This blog maintained my Michael Robertson who lives in Adelaide, South Australia.

2010-03-04

Cathy Curtis on writing for the web


Help readers scan. Use subheadings to break up text. Use em-dashes to break up large sentences. Write plainly and transparently. Organise website and webpage in a visually logical way.


Refer: How the Web Made Me a Better Copywriter, Cathy Curtis, AIGA 2009-3-31

www.aiga.org/content.cfm/how-the-web-made-me-a-better-copywriter


Help readers scan - use text structure and formatting to help readers to scan through text and so navigate content to find information that will interest them.

Curtis: Everybody’s a scanner. Web users tend to scan information rather than reading it closely. [Research shows that] reading pixels on a screen makes eyes work harder than reading ink on paper. Another impetus for scanning, I believe, is the web’s seemingly limitless content. If users can't immediately find what they’re looking for, they move on. [So] Web writing has to pick up the pace.

Use subheadings to break up large chunks of text into smaller, labelled sections - to help readers scan for sections with information they seek. Subheadings should be plainly worded and convey the main points of the sections they label.
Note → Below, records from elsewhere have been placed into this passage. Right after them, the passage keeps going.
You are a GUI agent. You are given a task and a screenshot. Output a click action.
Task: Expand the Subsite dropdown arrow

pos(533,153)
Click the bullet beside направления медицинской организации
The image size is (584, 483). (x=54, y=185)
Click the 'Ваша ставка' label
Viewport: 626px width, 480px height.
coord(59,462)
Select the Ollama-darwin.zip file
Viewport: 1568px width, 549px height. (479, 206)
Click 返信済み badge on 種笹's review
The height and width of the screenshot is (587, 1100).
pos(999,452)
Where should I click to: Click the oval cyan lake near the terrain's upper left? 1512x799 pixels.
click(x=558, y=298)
Likewise, sections should be easy to usefully label - should collect together information on a particular topic or making a particular point.

Curtis: Subheads built for speed. To make copy easier to scan, I break it up with multiple subheads. They act as visual skipping stones - an eye-friendly break from blocks of copy. Ideally, the subheads can also convey the main points of the story all by themselves, so they can't be too cute. And they must speak to the general reader, with no insider terminology that would cut the conversation short.

Use em-dashes to break up long sentences into smaller units. Use instead of colons and semicolons which are harder to see on the screen. Use instead of parentheses to avoid clutter and distraction. Place optional information in separate sentences rather than enclosed in parentheses within a sentence - preferably at the end of a paragraph - where it can be ignored or even deleted without reducing text intelligibility. (Use parentheses or other formatting or wording to mark the optionality, if desired.)

Curtis: The em-dash is my friend. Commas, semicolons and colons don’t do a good job of visually breaking up information, and they’re hard to see on the screen. The em-dash is easy to see. Parentheses have to be used carefully, because the words they enclose are understood to be less important than the rest of the sentence. The em-dash is ... democratic in the way it treats words on either side of it. As with everything, you don’t want to overuse Mr. Em. But he is the strongman of the longer web sentence.

Transparency - use smaller words, simpler phrases and fewer adjectives to eliminate distraction - prioritise persuasion and clarity over flourish.

Curtis: Transparency is powerful. Stripped of big words, complex phrases and unnecessary adjectives, copy becomes increasingly transparent - spare and frill-free. Lacking the distracting imposition of a writer's ego, copy becomes a more powerful tool of persuasion.

Structure - make website and webpage structure visually logical for easier navigation - place facts and opinions in a logical sequence or hierarchy.

Curtis: Helping refine web architecture. Writing a news story or essay involves placing facts or opinions in a logical sequence. But a reader-friendly website is organized in a visually logical way. Think like a user ... is the key to producing effective writing in any medium. Much of what I learned about hierarchy came from paying attention to my own navigation - bumpy or smooth - through content-heavy websites written by other people.

Read text aloud to catch unintended repetitions and awkward phrases. Use larger font to keep readers from skating mindlessly over words. Or use differences in font to mark different types of text, with more prominent font (large, bold, colored) for headings and central information. Less prominent fonts for more peripheral information and blockquotes - that can be skated over. Useprintouts to make text correcting and editing easier. Comment: The formatting and composition techniques which make text easier to scan may also make printouts unnecessary for error correction. (M doesn't own a printer.)

Curtis: Polishing every word. As my web writing grew more compact, it felt as though a spotlight shone on every word. I started reading my copy out loud to catch unintended repetition and awkward phrases. I also began using a larger font to keep my eyes from skating mindlessly over the words I’d written on the screen. Even so, I’ve always found it necessary to print out every page. Whether due to my near-sightedness or sheer force of habit, editing copy with any degree of precision requires the crisp contrast and tactile immediacy of a hard copy.